• _DIRECTIVE_
Edit the listing below by changing "icon" to "symbol" wherever it appears, with nothing else altered. Omit the pictures from your answer.

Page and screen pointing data

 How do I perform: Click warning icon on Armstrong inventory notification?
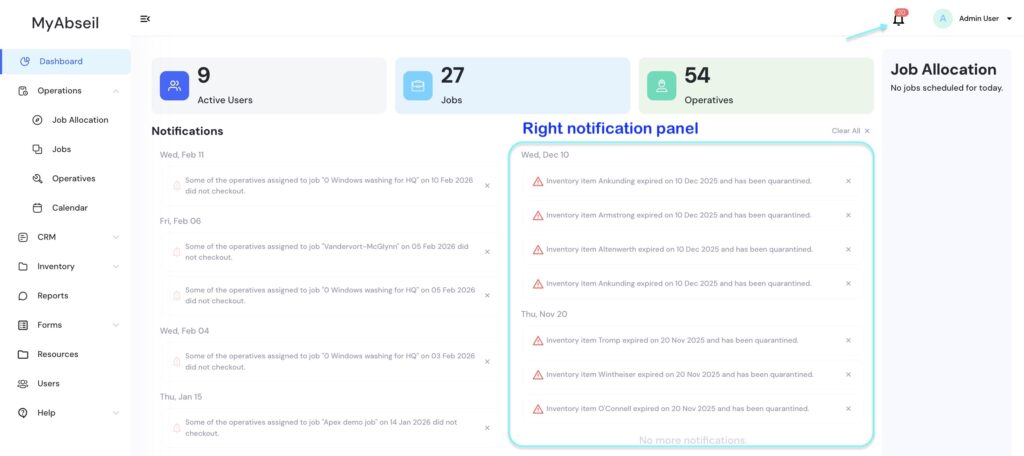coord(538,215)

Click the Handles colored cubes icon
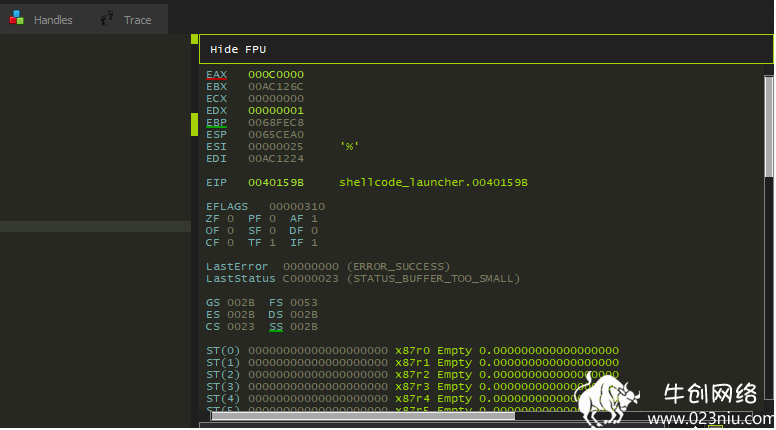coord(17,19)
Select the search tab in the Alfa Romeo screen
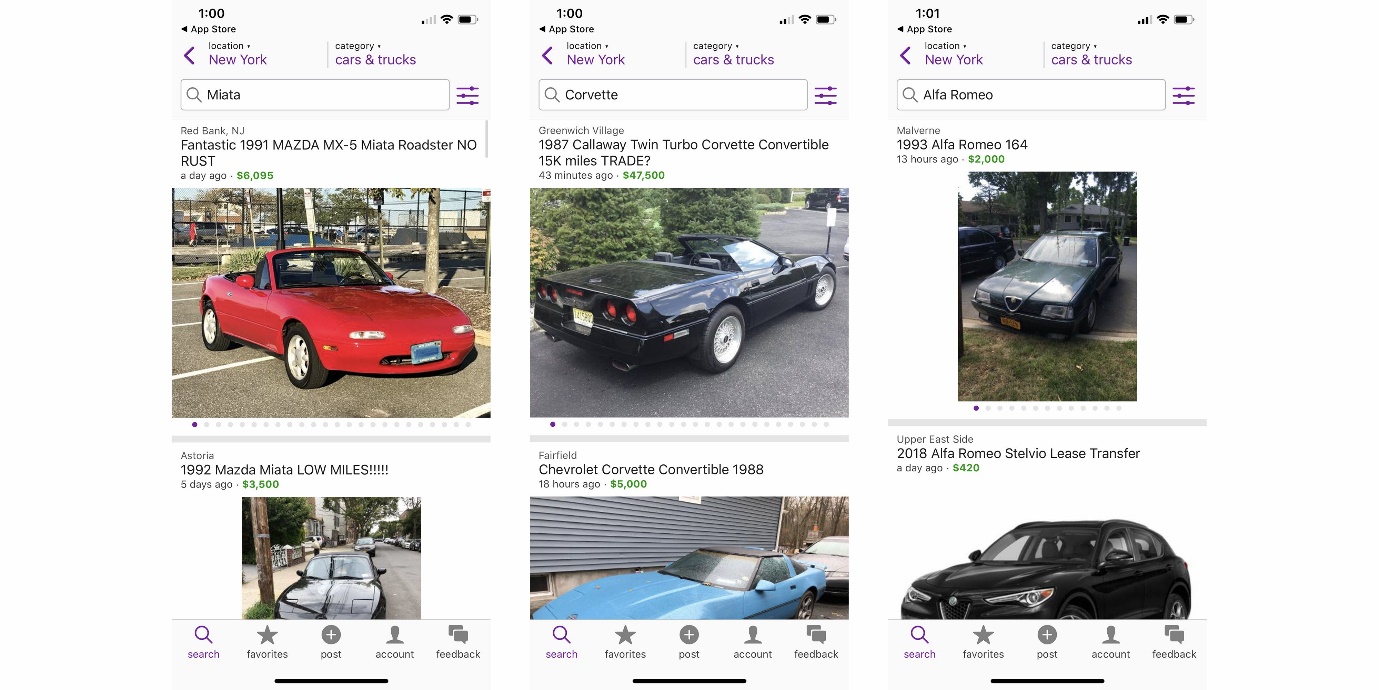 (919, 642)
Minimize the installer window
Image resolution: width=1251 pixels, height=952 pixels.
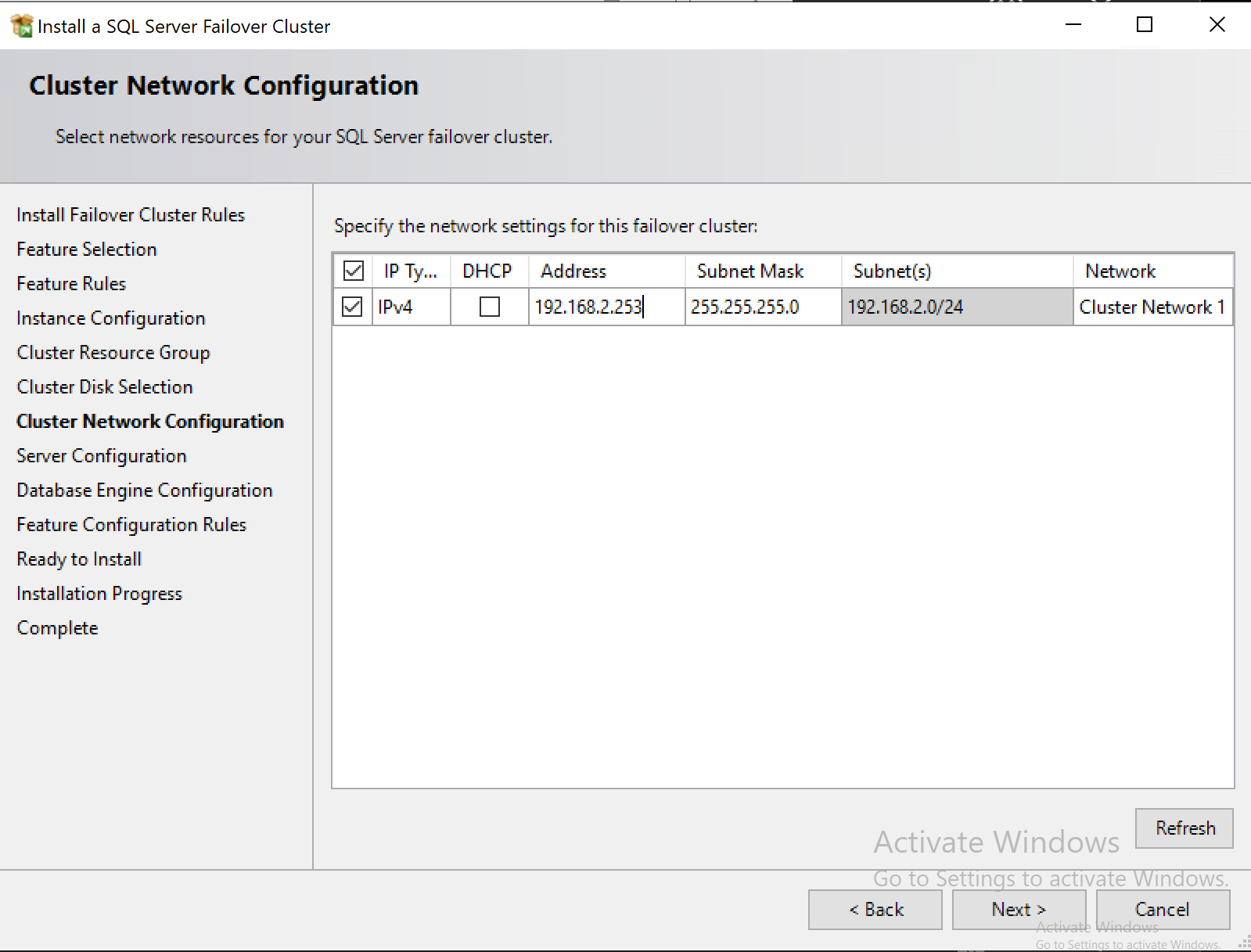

• _RESPONSE TO THE TASK_
 How do I perform: Click warning symbol on Armstrong inventory notification?
coord(538,215)

Click the Handles colored cubes symbol
coord(17,19)
Select the search tab in the Alfa Romeo screen
 (919, 642)
Minimize the installer window
Image resolution: width=1251 pixels, height=952 pixels.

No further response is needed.